Wir geben Nachrichten ein Gesicht

Editorial

„Die Begegnungen und besonders die Schilderungen persönlicher Schicksale der BosnierInnen in Srebrenica haben uns erschüttert. Solche Berichte bekommen damit ein Gesicht, das sich ins Gedächtnis eingräbt – mehr, als es gedruckte Nachrichten je imstande sind.“ Dr. Heribert Kohl

Das erste Mal kam die Idee, als ich Anfang der 90er-Jahre einer Europaabgeordneten für einen Kurztrip nach Marokko Kontakte zu Frauen- und Menschenrechtsgruppen organisieren sollte.

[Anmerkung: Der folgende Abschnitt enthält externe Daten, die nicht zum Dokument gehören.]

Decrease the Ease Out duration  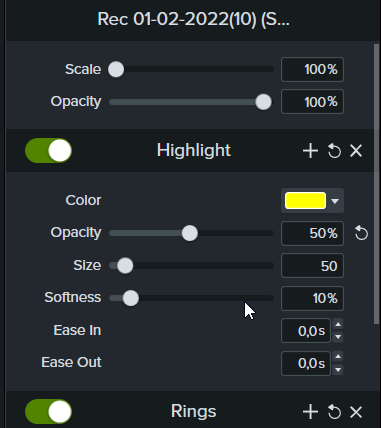click(x=338, y=369)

Viele Aktivistinnen der gerade aufblühenden Gruppen hatte ich bei Projekten mit der marokkanischen Autorin und Soziologin Fatima Mernissi kennengelernt. Sie waren gewohnt, ab und zu für Konferenzen nach Europa eingeladen zu werden. Jetzt waren sie erfreut, dass jemand aus Europa sich für ihre Arbeit, für ihre Sicht der Dinge interessierte und dafür auch noch extra nach Marokko reiste. Das wollten sie gerne häufiger.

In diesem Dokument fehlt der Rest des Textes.